EXERCISE: If a line in the records below holds the word "will", copy it.
-------- DATA EXTRACTS --------
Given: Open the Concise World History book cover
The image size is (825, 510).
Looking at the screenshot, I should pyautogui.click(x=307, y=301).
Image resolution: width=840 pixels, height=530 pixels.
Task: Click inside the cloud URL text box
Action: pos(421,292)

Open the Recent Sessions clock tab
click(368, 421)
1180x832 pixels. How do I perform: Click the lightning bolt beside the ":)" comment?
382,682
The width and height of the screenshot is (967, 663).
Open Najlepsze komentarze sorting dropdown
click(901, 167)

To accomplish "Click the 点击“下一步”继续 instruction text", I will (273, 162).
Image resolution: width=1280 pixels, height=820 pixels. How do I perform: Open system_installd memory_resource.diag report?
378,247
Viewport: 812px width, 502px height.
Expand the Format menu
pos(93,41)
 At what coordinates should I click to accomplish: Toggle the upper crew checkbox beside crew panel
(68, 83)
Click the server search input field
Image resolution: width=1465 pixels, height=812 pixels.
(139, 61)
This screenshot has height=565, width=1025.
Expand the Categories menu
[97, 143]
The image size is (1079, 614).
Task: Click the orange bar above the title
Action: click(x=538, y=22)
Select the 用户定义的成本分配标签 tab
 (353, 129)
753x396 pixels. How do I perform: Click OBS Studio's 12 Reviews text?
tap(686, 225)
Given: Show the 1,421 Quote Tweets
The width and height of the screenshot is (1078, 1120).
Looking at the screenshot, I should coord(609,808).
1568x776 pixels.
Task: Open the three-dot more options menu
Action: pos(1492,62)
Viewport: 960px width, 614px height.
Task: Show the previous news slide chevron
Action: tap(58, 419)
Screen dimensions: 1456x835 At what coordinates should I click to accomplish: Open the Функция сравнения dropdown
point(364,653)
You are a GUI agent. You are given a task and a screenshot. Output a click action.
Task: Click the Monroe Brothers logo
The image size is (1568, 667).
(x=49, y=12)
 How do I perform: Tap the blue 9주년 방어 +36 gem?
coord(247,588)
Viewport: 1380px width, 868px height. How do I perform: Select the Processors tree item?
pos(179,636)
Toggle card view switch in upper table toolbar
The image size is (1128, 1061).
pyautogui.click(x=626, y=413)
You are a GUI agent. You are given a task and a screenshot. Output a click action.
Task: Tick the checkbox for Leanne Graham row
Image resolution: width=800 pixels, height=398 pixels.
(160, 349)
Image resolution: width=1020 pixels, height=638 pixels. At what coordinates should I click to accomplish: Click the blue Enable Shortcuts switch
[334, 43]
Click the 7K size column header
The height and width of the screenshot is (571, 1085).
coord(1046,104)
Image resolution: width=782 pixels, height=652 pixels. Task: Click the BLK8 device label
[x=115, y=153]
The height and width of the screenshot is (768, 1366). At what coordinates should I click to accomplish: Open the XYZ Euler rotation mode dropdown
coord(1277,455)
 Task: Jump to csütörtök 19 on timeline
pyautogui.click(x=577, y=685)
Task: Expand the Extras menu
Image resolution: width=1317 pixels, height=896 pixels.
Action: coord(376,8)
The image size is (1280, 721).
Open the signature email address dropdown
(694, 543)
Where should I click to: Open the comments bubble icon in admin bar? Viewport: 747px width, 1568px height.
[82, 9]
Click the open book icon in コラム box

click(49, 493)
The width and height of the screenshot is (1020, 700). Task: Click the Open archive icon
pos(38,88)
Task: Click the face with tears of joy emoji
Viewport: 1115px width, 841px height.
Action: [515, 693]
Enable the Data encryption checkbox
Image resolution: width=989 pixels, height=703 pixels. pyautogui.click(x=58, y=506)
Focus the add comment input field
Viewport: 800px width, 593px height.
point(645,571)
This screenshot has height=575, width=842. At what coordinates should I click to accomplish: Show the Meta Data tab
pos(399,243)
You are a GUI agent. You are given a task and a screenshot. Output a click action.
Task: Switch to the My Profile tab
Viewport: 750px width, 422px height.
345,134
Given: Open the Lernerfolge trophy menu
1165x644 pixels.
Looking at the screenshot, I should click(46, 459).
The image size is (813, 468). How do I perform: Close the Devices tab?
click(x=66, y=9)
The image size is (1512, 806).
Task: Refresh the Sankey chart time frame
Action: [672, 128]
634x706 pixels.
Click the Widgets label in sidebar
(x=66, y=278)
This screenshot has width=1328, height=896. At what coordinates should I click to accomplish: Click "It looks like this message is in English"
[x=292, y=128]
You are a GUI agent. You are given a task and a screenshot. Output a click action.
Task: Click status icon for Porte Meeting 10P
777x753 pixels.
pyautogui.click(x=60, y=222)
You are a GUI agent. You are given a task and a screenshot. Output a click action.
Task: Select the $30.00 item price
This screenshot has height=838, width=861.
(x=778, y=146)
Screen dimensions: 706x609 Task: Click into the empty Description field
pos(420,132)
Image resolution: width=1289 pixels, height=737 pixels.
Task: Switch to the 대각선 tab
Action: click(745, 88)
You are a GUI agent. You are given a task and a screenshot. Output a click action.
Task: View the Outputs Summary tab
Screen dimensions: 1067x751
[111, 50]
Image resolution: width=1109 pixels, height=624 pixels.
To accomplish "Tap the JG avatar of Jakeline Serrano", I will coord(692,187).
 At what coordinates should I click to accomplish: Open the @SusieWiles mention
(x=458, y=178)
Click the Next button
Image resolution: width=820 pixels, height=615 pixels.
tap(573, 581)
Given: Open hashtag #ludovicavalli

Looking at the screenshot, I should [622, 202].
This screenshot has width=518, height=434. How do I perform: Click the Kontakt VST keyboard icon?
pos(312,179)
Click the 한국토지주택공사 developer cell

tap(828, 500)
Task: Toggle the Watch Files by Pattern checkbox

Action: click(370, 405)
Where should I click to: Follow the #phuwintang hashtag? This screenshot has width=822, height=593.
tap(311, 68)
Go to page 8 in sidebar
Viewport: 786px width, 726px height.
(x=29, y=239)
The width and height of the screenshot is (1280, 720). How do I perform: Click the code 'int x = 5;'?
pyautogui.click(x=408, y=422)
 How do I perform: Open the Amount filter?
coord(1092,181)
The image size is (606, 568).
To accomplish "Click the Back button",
--------
TASK RESPONSE:
To accomplish "Click the 点击“下一步”继续 instruction text", I will (273, 162).
To accomplish "Tap the JG avatar of Jakeline Serrano", I will coord(692,187).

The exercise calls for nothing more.